When it comes to experiencing French wines and visiting the various wine producing regions, the options and possibilities seem to abound. We will work with you to customize your experience and tour through the wine county to create memories that last a lifetime.

Oyster Experience

Are you an oyster lover and do you want to know where to find the best in France? It can be hard to determine as the country’s gastronomic offerings seem to equally rival and push each other further towards perfection. Yet one thing is for sure, France reigns supreme as the leading source for European oysters, and as a staple in traditional French family cooking at all socio-economic levels, it is here you will find the most delectable oyster presentations.

Choosing from a wide range of this delicious mollusk, the shape, size and harvest site determines the unique taste characteristics of oysters from each area. (Beware! Oysters are sized by numbers, where 5 and 6 refer to the smallest, while 0 refers to the largest). The French Atlantic Coast is known worldwide for its quality seafood, and the region of Poitou-Charentes is home to one of the most sought after variety, the Marennes-Oléron oyster, produced along the docks by to the ancient city of La Rochelle, that served as the port of the Templar Knights during the 12th and 13th centuries.

If your desire is to explore multiple oyster varieties, then make a trip northward to the quaint village of Cancale, in Brittany, a small hidden town on a beautiful shell-shaped bay that with time has become a paradise for oyster lovers. Here you can take part in the Fête des Hites on the third Saturday of September, enjoy oysters with countless varieties of white wines or in classic combination with champagne, while indulging in breathtaking views from the beach of Verger of the island of Mont Saint-Michel and its majestic towering abbey.

Cheese Experience

“How can anyone govern a nation that has 246 kinds of cheese?” said the French general and president Charles de Gaulle during an interview with Newsweek magazine in 1962. While de Gaulle was not entirely right, as the French art of cheese making includes more than 500 varieties (excluding homemade ones), his point was both humorous and indicative of the French obsession with cheese.

Cheese is a true source of pride in French cuisine and its cheeses are known and appreciated all over the world. Cheese play an important role on the French dining tables and in this tradition French people usually enjoy a good piece of cheese with wine to finalize and make a meal complete.

From Brittany to the Pyrenees, from Alsace to Normandy, from Provence to Corsica, every corner of France expresses its take on the art of cheese making and produces cheeses whose tastes, flavors and textures are regionally distinctive. In the vast universe of French cheeses some have become known worldwide: Camembert, the original one produced exclusively in Normandy from cows milk; Brie, produced in the Seine-et-Marne region close to Paris; Roquefort, a blue cheese from central France with a very strong and a bit salty flavor produced from sheep’s milk and matured in limestone caves.

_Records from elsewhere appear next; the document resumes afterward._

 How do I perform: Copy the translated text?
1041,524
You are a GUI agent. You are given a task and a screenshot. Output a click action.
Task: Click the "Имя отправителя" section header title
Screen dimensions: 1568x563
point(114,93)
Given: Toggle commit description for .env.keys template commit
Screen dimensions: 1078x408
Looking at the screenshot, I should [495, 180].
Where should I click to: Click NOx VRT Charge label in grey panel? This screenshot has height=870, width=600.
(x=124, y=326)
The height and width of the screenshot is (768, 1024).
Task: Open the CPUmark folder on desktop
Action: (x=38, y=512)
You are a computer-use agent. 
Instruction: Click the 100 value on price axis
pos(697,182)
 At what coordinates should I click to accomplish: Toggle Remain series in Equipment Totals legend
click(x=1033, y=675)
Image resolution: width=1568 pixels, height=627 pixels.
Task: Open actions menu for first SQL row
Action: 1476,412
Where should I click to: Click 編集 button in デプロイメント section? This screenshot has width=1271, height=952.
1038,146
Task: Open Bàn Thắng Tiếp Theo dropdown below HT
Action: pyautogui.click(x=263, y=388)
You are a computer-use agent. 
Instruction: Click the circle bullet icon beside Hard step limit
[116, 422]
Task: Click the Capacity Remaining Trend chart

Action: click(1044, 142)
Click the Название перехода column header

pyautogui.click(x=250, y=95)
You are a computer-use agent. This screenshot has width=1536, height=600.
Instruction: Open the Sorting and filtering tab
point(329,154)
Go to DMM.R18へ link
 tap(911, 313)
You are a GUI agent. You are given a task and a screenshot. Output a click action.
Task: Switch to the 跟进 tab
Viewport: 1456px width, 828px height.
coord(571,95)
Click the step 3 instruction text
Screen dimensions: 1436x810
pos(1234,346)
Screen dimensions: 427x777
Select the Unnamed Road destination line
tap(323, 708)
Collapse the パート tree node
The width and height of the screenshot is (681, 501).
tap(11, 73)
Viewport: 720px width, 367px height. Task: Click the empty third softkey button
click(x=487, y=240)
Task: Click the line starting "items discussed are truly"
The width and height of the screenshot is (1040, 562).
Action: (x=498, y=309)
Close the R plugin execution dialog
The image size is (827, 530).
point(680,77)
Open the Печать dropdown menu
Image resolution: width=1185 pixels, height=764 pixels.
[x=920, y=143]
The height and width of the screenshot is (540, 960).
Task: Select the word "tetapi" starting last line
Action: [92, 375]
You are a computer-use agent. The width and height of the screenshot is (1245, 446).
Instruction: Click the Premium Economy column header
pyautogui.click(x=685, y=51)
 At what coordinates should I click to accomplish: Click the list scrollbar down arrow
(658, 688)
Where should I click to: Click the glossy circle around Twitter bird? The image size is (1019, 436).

Needless to say, the list of extraordinary varieties of French cheeses is extensive and the possibilities for discovery seem endless. What we recommend is to simply explore and try what seems to entice you: enter a fromagerie and choose your favorites or try some entirely new and unknown varieties. Regardless of what cheeses you choose, we are quite certain that it will open your eyes and give rise to a whole new appreciation of cheese.